Woraus kann man außerdem Motivation schöpfen?

Das vorhin erwähnte Messbarmachen kann hilfreich sein, die Motivation zu behalten. Es gibt in dieser Hinsicht jedoch einen entscheidenden Unterschied: Habe ich Freude am Sport, tut mir die Bewegung gut – oder ist es bloß die Lösung für etwas anderes, wie etwa Gewichtsverlust? Ist der Sport nur Mittel zum Zweck, ist die Ausführung störbarer, als wenn ich merke: Er tut mir gut, ich genieße es.

Das heißt: Je mehr Sie positive Dinge mit dem Sport verbinden können, umso mehr wächst die Motivation. Das können viele Kleinigkeiten sein, die man sich selbst vor Augen führt. Ich bin an der frischen Luft, ich treffe eine Freundin, ich habe abends Muskelkater, der mir zeigt, was ich gemacht habe. Vielleicht geht man nach dem Sport immer noch eine Kleinigkeit essen oder etwas trinken.

All das steigert und festigt die Motivation.
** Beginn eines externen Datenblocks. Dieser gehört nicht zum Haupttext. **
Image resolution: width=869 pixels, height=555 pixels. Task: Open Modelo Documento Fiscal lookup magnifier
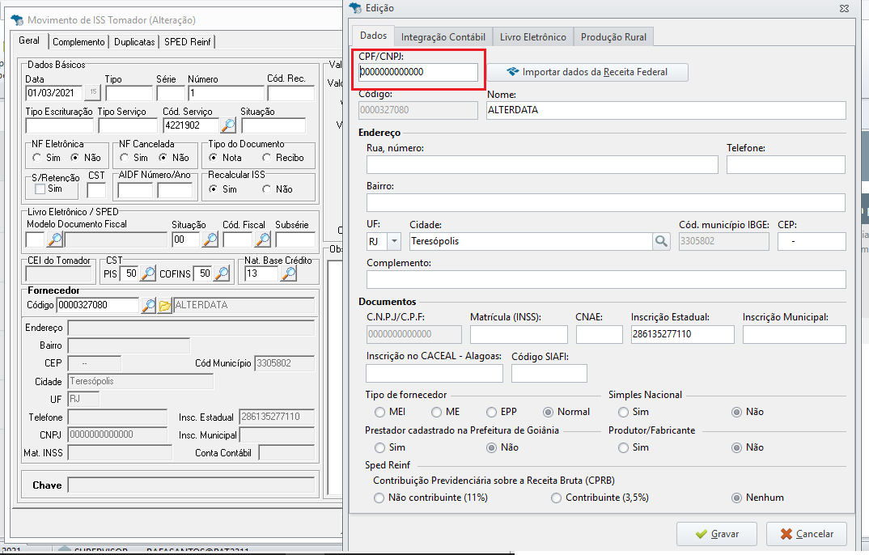tap(55, 239)
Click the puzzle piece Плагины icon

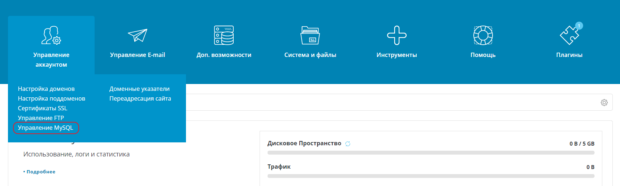[x=569, y=36]
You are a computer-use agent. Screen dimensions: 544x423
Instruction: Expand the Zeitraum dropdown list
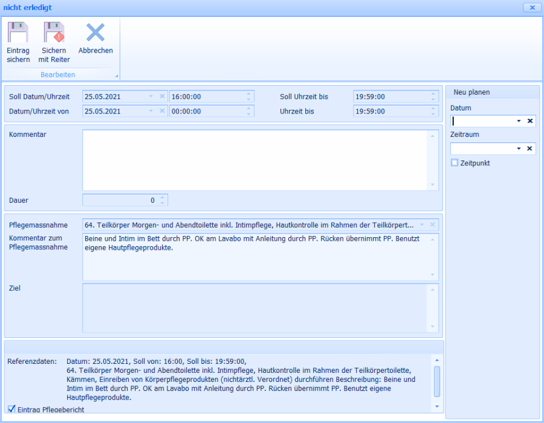519,148
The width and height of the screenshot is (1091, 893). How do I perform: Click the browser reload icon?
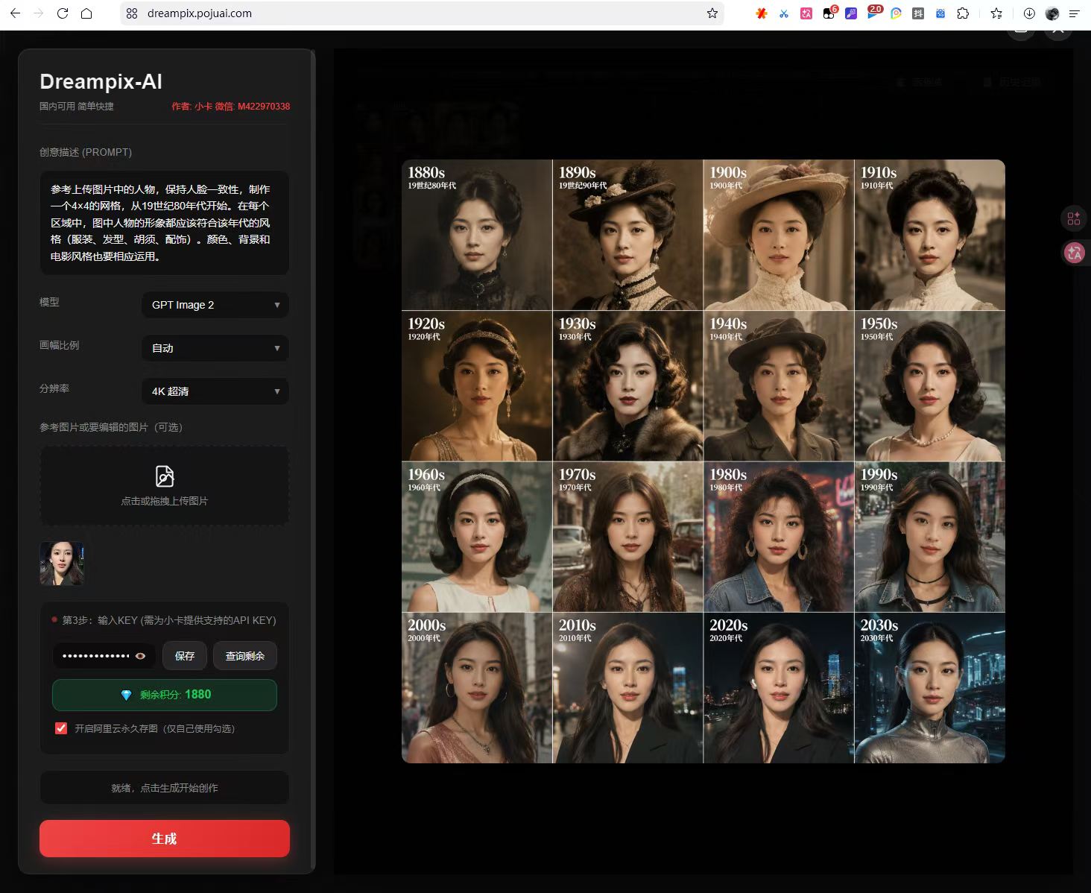pyautogui.click(x=63, y=13)
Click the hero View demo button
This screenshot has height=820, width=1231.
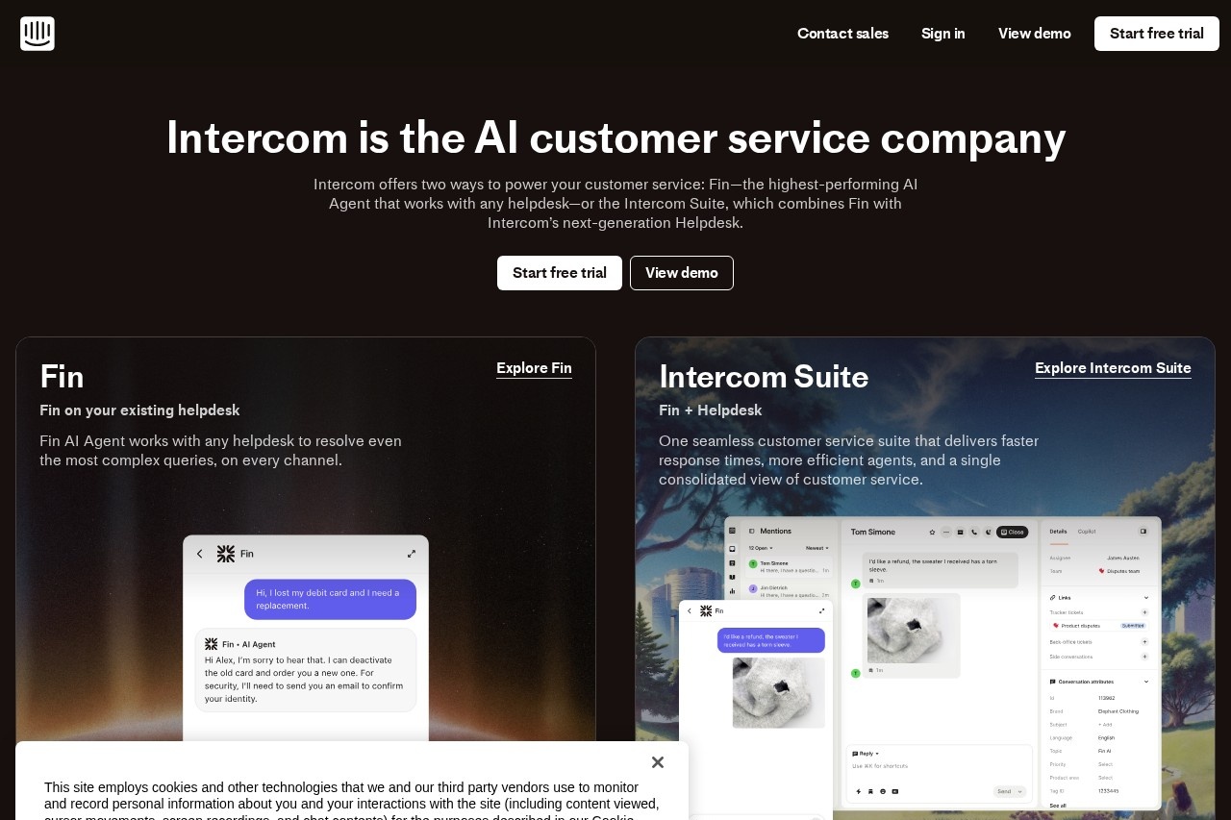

Genauso wie das Durchhalten: Wer seine Ziele verfolgt, egal was kommt, wird dadurch bestätigt. Das macht kräftiger und widerstandsfähiger. Menschen haben dann das Gefühl, Schwierigkeiten im Leben besser überwinden zu können. Und das an sich ist schon motivierend.

Trotzdem kann es zu Rückschlägen kommen. Wie kann man damit umgehen?

Angenommen, mein Ziel war es, in zwei Monaten zehn Kilometer am Stück laufen zu können. Ich habe wöchentlich zusammen mit einem Freund trainiert, habe den Sport mit positiven Ereignissen verknüpft, habe versucht, mich von Mal zu Mal zu steigern. Nun sind die zwei Monate vergangen, ich kann zehn Kilometer laufen – aber lange nicht in der Zeit, in der ich sie eigentlich schaffen wollte.

Dann stehe ich vor der Frage: Behalte ich das Ziel oder war es unrealistisch? Und wie sorge ich jetzt dafür, nicht komplett aufzugeben? Da gilt es, sich andere Dinge vor Augen zu führen. Zum Beispiel: Was hat mir mein Durchhaltevermögen gebracht, auch wenn ich das Ziel nicht wie geplant erreicht habe? Ich habe mich bewegt, ich habe Selbstvertrauen gewonnen, meine Gewohnheiten geändert, gute Gespräche geführt.

Anschließend versuchen Sie, das Ziel neu zu fassen. Viele verfallen in ein „Alles oder Nichts“-Denken – dabei haben sie das Ziel zu 90 Prozent erreicht und viele andere Dinge in ihrem Leben zum Positiven verändert. Nehmen wir zum Beispiel an, jemand nimmt sich vor, weniger zu rauchen oder weniger Alkohol zu trinken und hat nach drei Monaten einen Rückfall.

Sagen Sie dann – das war umsonst, ich fange wieder an zu rauchen, zu trinken? Oder sehen Sie es als kleinen Rückschlag an und verfolgen Ihr Ziel weiterhin? Das ist der gleiche Mechanismus wie beim Sport. Ich habe mein Ziel nur zu 90 Prozent erreicht, aber es bringt mir ja etwas, weiterzumachen. Vielleicht überdenken Sie Ihr ursprüngliches Ziel und sagen: Das, was ich jetzt erreicht habe, möchte ich als Gewohnheit beibehalten. Wenn Sie weggehen von dem „Alles oder Nichts“ und den positiven Unterschied betrachten, dann bleibt die Motivation.